* [AIM OF THE EXERCISE]
Reproduce exactly, and only, the lines below from the one containing "This screenshot has width=710, height=431." through the one containing "The width and height of the screenshot is (1558, 1394).".

[Saved data entries]
········

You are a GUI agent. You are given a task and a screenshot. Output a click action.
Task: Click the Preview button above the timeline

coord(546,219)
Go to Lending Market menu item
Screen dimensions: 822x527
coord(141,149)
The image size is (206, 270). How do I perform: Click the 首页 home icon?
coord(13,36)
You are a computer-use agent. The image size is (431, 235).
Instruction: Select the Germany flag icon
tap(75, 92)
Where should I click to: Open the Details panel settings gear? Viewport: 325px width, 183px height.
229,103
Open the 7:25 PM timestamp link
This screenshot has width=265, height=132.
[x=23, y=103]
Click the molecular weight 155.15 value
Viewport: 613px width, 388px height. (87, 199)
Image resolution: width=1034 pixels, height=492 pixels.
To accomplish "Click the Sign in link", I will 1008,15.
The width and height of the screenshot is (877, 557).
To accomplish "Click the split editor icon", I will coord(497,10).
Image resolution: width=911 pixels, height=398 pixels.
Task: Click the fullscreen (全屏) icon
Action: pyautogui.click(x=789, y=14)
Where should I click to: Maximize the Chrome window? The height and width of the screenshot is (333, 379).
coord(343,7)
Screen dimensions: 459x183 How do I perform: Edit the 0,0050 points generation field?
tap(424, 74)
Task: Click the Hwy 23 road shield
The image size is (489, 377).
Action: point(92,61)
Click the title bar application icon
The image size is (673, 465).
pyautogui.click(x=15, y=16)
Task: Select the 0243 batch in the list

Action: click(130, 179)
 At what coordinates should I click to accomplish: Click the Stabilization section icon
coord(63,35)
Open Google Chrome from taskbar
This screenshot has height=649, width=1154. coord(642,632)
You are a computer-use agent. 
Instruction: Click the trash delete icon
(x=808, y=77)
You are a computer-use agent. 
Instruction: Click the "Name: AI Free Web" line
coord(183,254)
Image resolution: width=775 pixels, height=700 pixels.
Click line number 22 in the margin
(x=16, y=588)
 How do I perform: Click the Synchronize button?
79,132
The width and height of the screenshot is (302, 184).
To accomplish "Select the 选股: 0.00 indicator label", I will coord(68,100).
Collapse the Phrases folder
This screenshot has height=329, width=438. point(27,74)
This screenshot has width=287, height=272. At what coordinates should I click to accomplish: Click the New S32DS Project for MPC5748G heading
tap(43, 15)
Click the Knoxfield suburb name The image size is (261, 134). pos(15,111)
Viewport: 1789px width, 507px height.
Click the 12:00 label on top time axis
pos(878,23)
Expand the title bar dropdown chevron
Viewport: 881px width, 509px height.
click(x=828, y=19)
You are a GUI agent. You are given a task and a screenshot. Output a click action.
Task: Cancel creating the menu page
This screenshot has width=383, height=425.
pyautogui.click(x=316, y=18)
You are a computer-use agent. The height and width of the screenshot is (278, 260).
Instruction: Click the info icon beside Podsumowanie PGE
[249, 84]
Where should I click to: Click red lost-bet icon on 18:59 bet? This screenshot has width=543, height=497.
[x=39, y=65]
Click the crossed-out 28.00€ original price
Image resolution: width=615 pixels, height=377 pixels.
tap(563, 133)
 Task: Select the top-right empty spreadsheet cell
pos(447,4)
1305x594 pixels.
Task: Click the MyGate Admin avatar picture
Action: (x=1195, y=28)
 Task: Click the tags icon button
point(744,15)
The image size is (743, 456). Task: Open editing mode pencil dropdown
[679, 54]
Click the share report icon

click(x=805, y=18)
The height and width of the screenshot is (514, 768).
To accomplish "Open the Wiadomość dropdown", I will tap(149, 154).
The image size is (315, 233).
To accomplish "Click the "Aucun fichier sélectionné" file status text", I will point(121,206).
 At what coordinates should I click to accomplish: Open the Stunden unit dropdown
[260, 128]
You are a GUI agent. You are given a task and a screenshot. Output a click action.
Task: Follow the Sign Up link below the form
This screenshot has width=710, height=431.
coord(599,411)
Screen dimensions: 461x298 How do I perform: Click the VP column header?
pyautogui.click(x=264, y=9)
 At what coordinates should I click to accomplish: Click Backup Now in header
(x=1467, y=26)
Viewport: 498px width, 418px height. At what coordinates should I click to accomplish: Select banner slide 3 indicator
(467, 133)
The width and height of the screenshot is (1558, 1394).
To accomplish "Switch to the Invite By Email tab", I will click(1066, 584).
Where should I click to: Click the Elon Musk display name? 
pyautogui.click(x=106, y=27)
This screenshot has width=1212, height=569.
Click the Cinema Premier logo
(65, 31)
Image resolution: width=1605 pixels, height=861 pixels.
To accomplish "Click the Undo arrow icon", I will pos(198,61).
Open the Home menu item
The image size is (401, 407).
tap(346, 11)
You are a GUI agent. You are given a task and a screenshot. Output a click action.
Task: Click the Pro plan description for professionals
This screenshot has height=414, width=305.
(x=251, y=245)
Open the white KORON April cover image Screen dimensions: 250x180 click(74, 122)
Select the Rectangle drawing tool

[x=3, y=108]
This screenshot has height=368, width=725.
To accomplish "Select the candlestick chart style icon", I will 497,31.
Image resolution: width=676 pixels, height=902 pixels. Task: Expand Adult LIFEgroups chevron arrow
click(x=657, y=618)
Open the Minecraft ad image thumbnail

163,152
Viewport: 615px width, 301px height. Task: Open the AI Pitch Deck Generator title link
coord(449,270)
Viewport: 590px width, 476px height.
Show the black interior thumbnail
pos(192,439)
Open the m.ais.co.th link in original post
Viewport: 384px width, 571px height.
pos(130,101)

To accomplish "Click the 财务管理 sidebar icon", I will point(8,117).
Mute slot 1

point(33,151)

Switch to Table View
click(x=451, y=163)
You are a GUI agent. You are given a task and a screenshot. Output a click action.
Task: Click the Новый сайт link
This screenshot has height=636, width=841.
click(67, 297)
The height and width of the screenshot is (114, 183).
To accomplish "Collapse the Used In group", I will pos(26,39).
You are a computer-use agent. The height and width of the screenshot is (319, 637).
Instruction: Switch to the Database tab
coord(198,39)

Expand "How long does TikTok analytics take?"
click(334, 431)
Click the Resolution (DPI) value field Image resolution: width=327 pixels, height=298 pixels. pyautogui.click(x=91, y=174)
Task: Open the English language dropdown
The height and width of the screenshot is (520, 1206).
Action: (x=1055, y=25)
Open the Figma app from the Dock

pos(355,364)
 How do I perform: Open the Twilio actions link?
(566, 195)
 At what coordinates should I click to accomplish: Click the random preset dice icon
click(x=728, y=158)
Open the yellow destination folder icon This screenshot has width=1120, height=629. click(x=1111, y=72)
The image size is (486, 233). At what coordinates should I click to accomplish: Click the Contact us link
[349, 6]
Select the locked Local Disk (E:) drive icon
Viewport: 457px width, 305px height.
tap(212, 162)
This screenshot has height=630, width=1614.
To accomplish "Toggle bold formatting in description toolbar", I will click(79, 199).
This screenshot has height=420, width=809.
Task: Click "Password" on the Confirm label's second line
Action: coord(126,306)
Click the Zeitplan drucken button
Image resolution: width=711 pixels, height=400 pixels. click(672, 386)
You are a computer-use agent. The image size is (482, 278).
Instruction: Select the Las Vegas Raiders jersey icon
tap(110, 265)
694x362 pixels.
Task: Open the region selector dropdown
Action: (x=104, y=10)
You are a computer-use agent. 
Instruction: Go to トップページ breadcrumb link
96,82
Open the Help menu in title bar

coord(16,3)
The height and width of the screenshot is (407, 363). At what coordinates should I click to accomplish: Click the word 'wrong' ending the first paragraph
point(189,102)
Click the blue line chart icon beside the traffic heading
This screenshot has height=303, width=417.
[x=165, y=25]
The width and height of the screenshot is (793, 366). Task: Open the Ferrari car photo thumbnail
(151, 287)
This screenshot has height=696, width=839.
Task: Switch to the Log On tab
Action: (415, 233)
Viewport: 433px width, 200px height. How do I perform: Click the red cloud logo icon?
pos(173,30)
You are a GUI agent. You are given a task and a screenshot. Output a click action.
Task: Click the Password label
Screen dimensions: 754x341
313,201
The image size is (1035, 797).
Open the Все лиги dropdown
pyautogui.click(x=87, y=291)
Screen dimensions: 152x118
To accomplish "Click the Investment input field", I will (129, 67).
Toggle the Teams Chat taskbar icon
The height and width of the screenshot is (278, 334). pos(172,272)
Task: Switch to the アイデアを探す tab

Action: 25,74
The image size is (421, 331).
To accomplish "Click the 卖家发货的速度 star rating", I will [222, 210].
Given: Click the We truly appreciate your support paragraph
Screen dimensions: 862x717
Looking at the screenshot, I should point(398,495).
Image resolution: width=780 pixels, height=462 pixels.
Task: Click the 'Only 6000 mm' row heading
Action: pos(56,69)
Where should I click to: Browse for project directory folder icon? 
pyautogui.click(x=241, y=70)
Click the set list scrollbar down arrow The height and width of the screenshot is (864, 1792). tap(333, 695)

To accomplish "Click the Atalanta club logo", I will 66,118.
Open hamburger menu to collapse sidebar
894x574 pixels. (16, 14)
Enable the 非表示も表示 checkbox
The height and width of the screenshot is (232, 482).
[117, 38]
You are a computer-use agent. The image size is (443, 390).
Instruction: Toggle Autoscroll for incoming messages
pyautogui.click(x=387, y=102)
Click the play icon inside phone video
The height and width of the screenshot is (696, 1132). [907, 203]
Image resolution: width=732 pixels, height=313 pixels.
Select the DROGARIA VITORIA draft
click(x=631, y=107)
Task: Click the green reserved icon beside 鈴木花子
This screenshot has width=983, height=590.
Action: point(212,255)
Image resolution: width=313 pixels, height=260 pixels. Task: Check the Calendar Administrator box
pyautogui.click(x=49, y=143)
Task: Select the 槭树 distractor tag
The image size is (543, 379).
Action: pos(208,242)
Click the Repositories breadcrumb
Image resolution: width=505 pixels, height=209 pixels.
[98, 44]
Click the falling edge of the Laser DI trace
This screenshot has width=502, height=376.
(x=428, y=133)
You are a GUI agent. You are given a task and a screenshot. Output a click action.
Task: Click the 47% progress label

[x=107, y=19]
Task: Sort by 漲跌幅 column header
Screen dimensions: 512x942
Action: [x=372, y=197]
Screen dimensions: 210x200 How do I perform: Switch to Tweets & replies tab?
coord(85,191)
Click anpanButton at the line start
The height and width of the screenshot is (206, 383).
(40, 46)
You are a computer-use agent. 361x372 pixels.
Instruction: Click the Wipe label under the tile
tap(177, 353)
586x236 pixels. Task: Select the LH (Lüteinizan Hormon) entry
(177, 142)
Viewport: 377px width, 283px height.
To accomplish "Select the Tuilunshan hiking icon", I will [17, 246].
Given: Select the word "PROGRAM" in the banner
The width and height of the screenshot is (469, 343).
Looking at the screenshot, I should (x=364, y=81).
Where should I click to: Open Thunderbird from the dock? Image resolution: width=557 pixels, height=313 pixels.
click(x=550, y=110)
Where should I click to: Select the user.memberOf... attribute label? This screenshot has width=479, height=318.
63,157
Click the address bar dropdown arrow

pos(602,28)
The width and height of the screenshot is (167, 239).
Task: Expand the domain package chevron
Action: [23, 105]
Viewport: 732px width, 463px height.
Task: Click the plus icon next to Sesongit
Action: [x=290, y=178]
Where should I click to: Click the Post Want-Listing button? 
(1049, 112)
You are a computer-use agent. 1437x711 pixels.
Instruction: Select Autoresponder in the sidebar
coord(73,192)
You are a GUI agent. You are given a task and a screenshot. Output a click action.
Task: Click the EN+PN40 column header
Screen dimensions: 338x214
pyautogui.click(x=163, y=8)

········

* [RESPONSE AREA]
This screenshot has width=710, height=431.
coord(599,411)
Screen dimensions: 461x298 How do I perform: Click the VP column header?
pyautogui.click(x=264, y=9)
 At what coordinates should I click to accomplish: Click Backup Now in header
(x=1467, y=26)
Viewport: 498px width, 418px height. At what coordinates should I click to accomplish: Select banner slide 3 indicator
(467, 133)
The width and height of the screenshot is (1558, 1394).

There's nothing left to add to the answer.